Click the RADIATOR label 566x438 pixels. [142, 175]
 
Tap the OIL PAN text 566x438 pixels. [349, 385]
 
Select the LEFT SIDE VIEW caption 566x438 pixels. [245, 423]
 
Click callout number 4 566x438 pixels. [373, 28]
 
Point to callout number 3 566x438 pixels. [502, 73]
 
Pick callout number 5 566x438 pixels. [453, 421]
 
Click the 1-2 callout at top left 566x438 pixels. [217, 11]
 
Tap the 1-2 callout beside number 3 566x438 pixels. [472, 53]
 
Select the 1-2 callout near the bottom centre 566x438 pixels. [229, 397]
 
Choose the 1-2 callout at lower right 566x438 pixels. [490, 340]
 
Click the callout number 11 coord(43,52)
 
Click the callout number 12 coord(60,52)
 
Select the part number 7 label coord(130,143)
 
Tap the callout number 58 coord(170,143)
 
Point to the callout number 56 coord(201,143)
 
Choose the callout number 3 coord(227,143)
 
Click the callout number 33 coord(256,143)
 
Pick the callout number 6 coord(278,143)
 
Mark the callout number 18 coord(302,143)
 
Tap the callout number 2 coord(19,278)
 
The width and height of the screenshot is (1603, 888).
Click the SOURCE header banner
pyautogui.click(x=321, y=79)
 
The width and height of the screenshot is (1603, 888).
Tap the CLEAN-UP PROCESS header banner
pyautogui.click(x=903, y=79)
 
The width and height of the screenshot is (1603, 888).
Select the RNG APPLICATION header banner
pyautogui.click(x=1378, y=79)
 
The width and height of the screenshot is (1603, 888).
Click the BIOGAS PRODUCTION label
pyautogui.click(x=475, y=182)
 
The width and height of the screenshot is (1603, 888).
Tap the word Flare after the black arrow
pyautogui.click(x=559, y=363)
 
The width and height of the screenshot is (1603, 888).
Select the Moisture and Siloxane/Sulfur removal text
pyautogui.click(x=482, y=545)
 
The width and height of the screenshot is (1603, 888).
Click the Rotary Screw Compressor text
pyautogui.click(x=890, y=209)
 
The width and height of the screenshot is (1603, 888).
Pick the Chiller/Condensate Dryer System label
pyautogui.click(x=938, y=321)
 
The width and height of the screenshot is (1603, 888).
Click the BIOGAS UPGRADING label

----

**Set problem**
Format every line above as a Markdown table with a Row column holding the row number and a Line column holding the line. Leave out the blank lines.

**The completed task**
| Row | Line |
|---|---|
| 1 | Click the RADIATOR label 566x438 pixels. [142, 175] |
| 2 | Tap the OIL PAN text 566x438 pixels. [349, 385] |
| 3 | Select the LEFT SIDE VIEW caption 566x438 pixels. [245, 423] |
| 4 | Click callout number 4 566x438 pixels. [373, 28] |
| 5 | Point to callout number 3 566x438 pixels. [502, 73] |
| 6 | Pick callout number 5 566x438 pixels. [453, 421] |
| 7 | Click the 1-2 callout at top left 566x438 pixels. [217, 11] |
| 8 | Tap the 1-2 callout beside number 3 566x438 pixels. [472, 53] |
| 9 | Select the 1-2 callout near the bottom centre 566x438 pixels. [229, 397] |
| 10 | Choose the 1-2 callout at lower right 566x438 pixels. [490, 340] |
| 11 | Click the callout number 11 coord(43,52) |
| 12 | Click the callout number 12 coord(60,52) |
| 13 | Select the part number 7 label coord(130,143) |
| 14 | Tap the callout number 58 coord(170,143) |
| 15 | Point to the callout number 56 coord(201,143) |
| 16 | Choose the callout number 3 coord(227,143) |
| 17 | Click the callout number 33 coord(256,143) |
| 18 | Pick the callout number 6 coord(278,143) |
| 19 | Mark the callout number 18 coord(302,143) |
| 20 | Tap the callout number 2 coord(19,278) |
| 21 | The width and height of the screenshot is (1603, 888). |
| 22 | Click the SOURCE header banner |
| 23 | pyautogui.click(x=321, y=79) |
| 24 | The width and height of the screenshot is (1603, 888). |
| 25 | Tap the CLEAN-UP PROCESS header banner |
| 26 | pyautogui.click(x=903, y=79) |
| 27 | The width and height of the screenshot is (1603, 888). |
| 28 | Select the RNG APPLICATION header banner |
| 29 | pyautogui.click(x=1378, y=79) |
| 30 | The width and height of the screenshot is (1603, 888). |
| 31 | Click the BIOGAS PRODUCTION label |
| 32 | pyautogui.click(x=475, y=182) |
| 33 | The width and height of the screenshot is (1603, 888). |
| 34 | Tap the word Flare after the black arrow |
| 35 | pyautogui.click(x=559, y=363) |
| 36 | The width and height of the screenshot is (1603, 888). |
| 37 | Select the Moisture and Siloxane/Sulfur removal text |
| 38 | pyautogui.click(x=482, y=545) |
| 39 | The width and height of the screenshot is (1603, 888). |
| 40 | Click the Rotary Screw Compressor text |
| 41 | pyautogui.click(x=890, y=209) |
| 42 | The width and height of the screenshot is (1603, 888). |
| 43 | Pick the Chiller/Condensate Dryer System label |
| 44 | pyautogui.click(x=938, y=321) |
| 45 | The width and height of the screenshot is (1603, 888). |
| 46 | Click the BIOGAS UPGRADING label |